→ EXERCISE TEXT
Analysis: Schoolboy scandals and defamation in South Africa. Quo vadis? – Dario Milo and Greg Palmer

28 03 2011

The recent South African Constitutional Court judgment involving a schoolboy prank and the computer manipulation of their headmaster and deputy head, has raised some very tricky issues around laws of defamation. Dario Milo and Greg Palmer, who represented the “Klofies three” examine the judgment.

After having gone through the full gamut of South Africa’s court system all the way to the highest court in the land, the defamation case against three Pretoria schoolboys for their 2006 lampooning of the deputy headmaster of Hoërskool Waterkloof by superimposing his face (and that of the school’s headmaster) on a picture of two naked body builders engaged in a “suggestive sexual posture” was upheld six-to-four by the Constitutional Court on 8 March 2011 (Le Roux v Dey [2011] ZACC 4).

What this means is school children in South Africa may be ordered by a court to pay monetary compensation for defaming their teachers in a school prank – even if they have already been punished by their school and the criminal justice system.  While Hennie le Roux, Burgert Gildenhuys and Reinardt Janse van Rensburg, who were 15 and 17 at the time, have to pay their former deputy head master, Dr Louis Dey, a total of R25,000 (£2,271), what the judgment means for the often criticised laws of defamation in SA may have implications well beyond the judgment itself.

From the purely legal perspective of what constitutes defamation a court asks two questions.  The first is: “What is the ordinary meaning of the statement or image in the context in which it was viewed?”  The second is asked in light of the answer to the first: “Is that meaning defamatory?”  The meaning of a publication will be defamatory where it is likely to lower the status, reputation or good name of an individual.  The court places itself in the shoes of a reasonable person with ordinary intelligence viewing the image.

One of the most important arguments made for the schoolboys in this context was that, given that it was an obvious manipulation, no reasonable person would regard the image as being defamatory of Dey.  They could not do so because they would know that the image did not depict reality.  This assumes, of course, that the image in any event conveys a meaning that is in some way objectionable – itself a highly contested issue in this case.

In the majority judgment, Judge Fritz Brand wrote:

“I agree that it would be clear to the reasonable observer that in reality Dr Dey was not one of the persons in the picture and that he did not, in reality, partake in whatever it is that they were doing. But, at the same time, I share the view … that the reasonable observer would infer some association between the two teachers, on the one hand, and the situation described in the picture, on the other.

Here, Judge Brand unambiguously accepts that the picture did not depict reality, yet the judge argues that “the reasonable observer would understand the picture to associate the two teachers with the bodies and their behaviour, and this association would render Dr Dey … the object of ridicule and disrespect“.

A reasonable person in 2006 when the image was made could not possibly have believed it to be true, and therein, we submit, lies the fallacy with the majority’s reasoning: Given that the law of defamation is concerned with what reasonable people think of a person because of a defamatory statement, it cannot be invoked in circumstances where reasonable people know that statement not to depict reality.

Judge Brand defends his position by pointing to cartoons or caricatures – and the connections to Zapiro’s Zuma cartoons will not be lost on readers here –  which are not exempt from defamatory statements.  That’s correct, but only if the reasonable person accepts it was based on a set of circumstances which are true.

→ EXERCISE REQUIREMENTS
(A) In the defamation article, rewrite everything from "Judge Brand defends" down to "which are true.", swapping "Judge Brand" for "Justice Brand".
(B) According to the defamation article, what total amount must the three schoolboys pay their former deputy headmaster?
(C) List the names of the schoolboys who must pay compensation, as given in the defamation article.
Answer using only the defamation article.

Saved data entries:
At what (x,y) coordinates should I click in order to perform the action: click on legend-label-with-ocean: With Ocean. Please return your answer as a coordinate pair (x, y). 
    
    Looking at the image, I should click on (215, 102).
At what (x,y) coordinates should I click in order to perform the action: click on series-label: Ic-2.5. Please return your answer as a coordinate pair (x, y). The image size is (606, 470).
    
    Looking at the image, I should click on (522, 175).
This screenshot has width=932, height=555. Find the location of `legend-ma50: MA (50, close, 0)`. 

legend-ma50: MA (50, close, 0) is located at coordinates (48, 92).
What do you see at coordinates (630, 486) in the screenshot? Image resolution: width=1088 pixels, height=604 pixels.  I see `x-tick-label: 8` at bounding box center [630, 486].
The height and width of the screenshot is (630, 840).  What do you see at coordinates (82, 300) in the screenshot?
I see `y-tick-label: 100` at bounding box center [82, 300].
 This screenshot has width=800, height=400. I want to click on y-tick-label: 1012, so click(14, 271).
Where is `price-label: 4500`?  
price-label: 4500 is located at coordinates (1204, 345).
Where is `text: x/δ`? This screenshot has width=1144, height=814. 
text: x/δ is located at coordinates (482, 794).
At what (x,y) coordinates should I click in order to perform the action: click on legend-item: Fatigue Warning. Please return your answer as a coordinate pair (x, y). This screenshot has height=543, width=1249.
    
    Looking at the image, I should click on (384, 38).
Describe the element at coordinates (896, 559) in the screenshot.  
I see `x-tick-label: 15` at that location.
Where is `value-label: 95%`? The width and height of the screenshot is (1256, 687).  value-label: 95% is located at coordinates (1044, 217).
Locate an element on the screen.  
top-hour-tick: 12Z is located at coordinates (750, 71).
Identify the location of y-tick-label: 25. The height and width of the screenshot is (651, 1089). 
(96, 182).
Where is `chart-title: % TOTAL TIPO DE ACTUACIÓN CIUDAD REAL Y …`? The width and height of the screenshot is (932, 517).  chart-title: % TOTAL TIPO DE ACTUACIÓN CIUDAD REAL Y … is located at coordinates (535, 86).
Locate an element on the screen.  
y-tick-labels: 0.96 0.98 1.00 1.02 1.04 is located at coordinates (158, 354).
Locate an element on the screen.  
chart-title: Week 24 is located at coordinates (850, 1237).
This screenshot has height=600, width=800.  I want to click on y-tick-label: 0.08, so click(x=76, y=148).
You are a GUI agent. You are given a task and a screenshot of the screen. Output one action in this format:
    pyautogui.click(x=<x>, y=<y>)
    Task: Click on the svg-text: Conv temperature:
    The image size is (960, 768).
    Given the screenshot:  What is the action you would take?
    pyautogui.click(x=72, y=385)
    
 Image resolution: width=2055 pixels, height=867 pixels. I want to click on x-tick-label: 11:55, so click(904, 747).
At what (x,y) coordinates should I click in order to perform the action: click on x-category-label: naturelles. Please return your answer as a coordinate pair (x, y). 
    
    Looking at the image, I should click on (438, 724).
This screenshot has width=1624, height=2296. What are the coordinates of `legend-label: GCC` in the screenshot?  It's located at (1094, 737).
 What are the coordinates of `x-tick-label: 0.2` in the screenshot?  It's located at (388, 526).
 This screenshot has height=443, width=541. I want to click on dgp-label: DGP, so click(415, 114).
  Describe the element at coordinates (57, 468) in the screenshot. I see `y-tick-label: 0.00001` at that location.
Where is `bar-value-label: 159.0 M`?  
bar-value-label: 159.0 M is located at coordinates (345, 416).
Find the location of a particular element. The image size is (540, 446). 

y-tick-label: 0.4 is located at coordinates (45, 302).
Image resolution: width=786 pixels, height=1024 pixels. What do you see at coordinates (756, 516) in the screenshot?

→ RESULTS FOR THE EXERCISE
(A)
Justice Brand defends his position by pointing to cartoons or caricatures – and the connections to Zapiro’s Zuma cartoons will not be lost on readers here –  which are not exempt from defamatory statements.  That’s correct, but only if the reasonable person accepts it was based on a set of circumstances which are true.

(B) R25,000 (£2,271)

(C)
Hennie le Roux
Burgert Gildenhuys
Reinardt Janse van Rensburg